• [Actividades]:
A. Responde según el fragmento:
(i) ¿De qué origen era el padre y desde qué país llegó a México?
(ii) ¿Qué decidió instalar en el Bajío?
(iii) ¿Qué vehículo se describe como "nuestra calandria de lujo"?
B. En el fragmento, el padre dice "ahora nos toca inventar". Explica, con la razón que él mismo da, por qué les toca inventar.

• [Fragmento citado]:
------------

Los hijos de la intemperie

Por Velia María Áurea Hontoria Álvarez

Papá: hace unos días pensé más en ti. Sentí ese escalofrió sentenciado el viejo augurio del ahora sí nos vamos a derrumbar. Entonces, respiré y, te miré bajar los lentes, levantando suavemente la mirada con esos ojos verde agua.
—Son los tiempos que nos tocaron vivir… ahora nos toca inventar.
Español de origen, y desde el Brasil llegaste a México lleno de ilusiones, decidido a no fallar. Sobre los años setenta, cuando tibias estaban las heridas del 68 reacomodándonos del orgullo de unas Olimpiadas, tu pensabas diferente y en esta hermosa Puerta de Oro del Bajío cuando hablar de acero sonaba a sembrar barcos en un maizal viste futuro donde los demás veían riesgo. Decidiste instalar el primer laminador del Bajío. No compraste una casa —seguimos de renta varios años más— y la charchina azul era nuestra calandria de lujo.

------------

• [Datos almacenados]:
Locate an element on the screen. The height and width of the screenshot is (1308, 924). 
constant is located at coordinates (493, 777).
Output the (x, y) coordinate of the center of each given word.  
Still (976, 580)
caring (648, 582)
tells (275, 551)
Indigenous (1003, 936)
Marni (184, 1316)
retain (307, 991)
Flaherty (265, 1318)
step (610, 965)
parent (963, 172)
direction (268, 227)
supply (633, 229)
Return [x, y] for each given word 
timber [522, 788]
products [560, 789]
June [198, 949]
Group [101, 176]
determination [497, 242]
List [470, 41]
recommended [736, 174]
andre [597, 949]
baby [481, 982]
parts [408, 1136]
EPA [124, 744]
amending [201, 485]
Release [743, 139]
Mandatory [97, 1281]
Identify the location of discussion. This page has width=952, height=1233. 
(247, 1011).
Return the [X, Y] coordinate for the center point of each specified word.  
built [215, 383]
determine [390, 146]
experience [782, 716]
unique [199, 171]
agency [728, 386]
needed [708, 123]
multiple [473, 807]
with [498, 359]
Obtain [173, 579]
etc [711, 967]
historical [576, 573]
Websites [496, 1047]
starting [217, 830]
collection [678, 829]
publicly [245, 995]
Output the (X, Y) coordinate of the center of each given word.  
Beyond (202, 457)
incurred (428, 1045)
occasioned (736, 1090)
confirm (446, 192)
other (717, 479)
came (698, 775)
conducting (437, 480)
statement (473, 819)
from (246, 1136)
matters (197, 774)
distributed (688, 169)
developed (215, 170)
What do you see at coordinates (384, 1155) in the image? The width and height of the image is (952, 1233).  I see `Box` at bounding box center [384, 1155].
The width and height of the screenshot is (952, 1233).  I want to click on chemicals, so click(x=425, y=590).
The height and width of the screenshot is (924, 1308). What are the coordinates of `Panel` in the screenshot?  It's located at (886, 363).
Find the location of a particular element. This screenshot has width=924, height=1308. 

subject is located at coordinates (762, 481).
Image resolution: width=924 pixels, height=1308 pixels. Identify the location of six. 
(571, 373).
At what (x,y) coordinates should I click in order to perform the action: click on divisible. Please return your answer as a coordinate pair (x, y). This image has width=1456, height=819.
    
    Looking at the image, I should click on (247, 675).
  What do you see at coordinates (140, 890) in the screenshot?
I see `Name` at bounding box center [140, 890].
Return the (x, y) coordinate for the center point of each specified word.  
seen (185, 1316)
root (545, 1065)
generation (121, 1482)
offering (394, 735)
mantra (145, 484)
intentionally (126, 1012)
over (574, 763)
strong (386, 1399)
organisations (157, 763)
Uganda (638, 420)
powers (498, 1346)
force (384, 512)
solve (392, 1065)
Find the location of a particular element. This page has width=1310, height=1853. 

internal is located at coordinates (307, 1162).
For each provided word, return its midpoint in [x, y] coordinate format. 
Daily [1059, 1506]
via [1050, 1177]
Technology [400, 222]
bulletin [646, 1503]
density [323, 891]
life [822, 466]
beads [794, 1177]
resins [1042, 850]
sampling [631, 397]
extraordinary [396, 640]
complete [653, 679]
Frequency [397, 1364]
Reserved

------------

• [Soluciones]:
A.
(i) Era español de origen y llegó a México desde el Brasil.
(ii) El primer laminador del Bajío.
(iii) La charchina azul.

B. Les toca inventar porque, en palabras del padre, "son los tiempos que nos tocaron vivir". Esa frase presenta la necesidad de inventar como consecuencia de la época que les tocó.